A people counting application determines the density of people in an area, which is often expressed as a “fill percentage.” Counting the number of people crossing a “threshold location” that marks an entrance or exit and estimating density for a defined space requires the ability to tag individuals and track their movement in the field of view. Tagging is not the same as recognition. People counting does not require that the software determines personal identity, only that it can identify unique person 1 from unique person 2, and so on.
Another application that uses unique person tagging and people counting is “dwell time.” Dwell time is defined as the amount of time a person spends in a designated area of interest that has camera image coverage. Using a combination of entry counting, unique tagging, and exit counting, a software algorithm can be developed to collect statistics related to maximum, minimum, and average dwell time along with other descriptive statistics such as standard deviations.
The placement of cameras is the most critical aspect of the physical configuration. Applications that track movement through changes in position for a tagged object typically require more than one camera with different fields of view. Video analysis software can then use the positioning information from two perspectives with the unique tag to calculate a time series of positions that represent the path between two or more points in time.

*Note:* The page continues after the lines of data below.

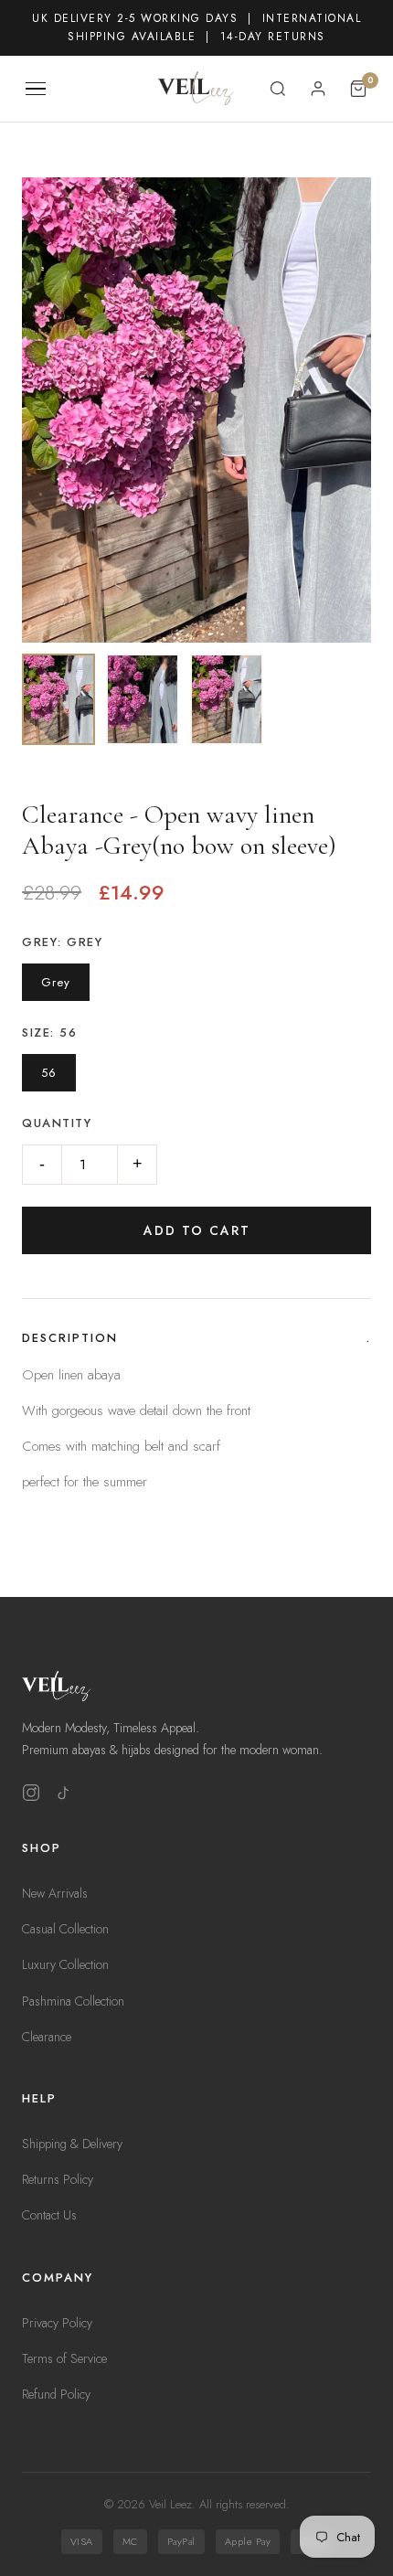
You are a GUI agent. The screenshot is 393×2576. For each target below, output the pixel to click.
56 (49, 1072)
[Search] (278, 88)
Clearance (46, 2037)
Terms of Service (64, 2358)
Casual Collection (65, 1929)
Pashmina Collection (73, 2001)
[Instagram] (31, 1796)
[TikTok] (64, 1796)
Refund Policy (56, 2394)
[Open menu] (35, 89)
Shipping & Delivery (72, 2143)
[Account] (318, 88)
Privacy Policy (57, 2323)
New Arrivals (55, 1893)
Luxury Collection (65, 1964)
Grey (55, 982)
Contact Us (49, 2215)
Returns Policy (57, 2179)
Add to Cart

The technology for detecting the presence of people in a video frame is based on the same deep learning methods for object detection that are used for categorizing images of cats compared with dogs. “Facial analysis” is another branch of video analysis that is related to images of people. Training deep learning models for facial analysis is based on supervised learning techniques that require datasets labeled with the characteristics that the model must infer from new unlabeled observations. Facial analysis predicts individual data using statistical inference from the image itself and can be performed on images without any other known personally identifiable labels. Models that can infer age and gender are among the most widely available facial analysis modeling applications. The accuracy of predictions for age is based on many factors including how the age variable is collected and used. Most studies use age ranges as an input feature, which limits inference to the same level of inference. For example, age for a model might be collected as one of three categories: under 30, 30 to 50 or over 50. Inference is also limited to predicting the most likely category from these three options. It is not possible to answer the question “How many people aged 18 through 25 were detected today?”.
Most facial analysis from video for “gender classification” is based on male or female. The reported recall for inference on this demographic variable has a strong ratio of true positives to false positives for many studies cited in the research community. Many organizations have experienced high rates of none response when collecting optional gender demographics through surveys and attempts to infer gender from other interactions have been unreliable. The high rate of successful categorization of male and female demography based on video analysis is a valuable potential tool if not complicated by privacy concerns and disclosure issues.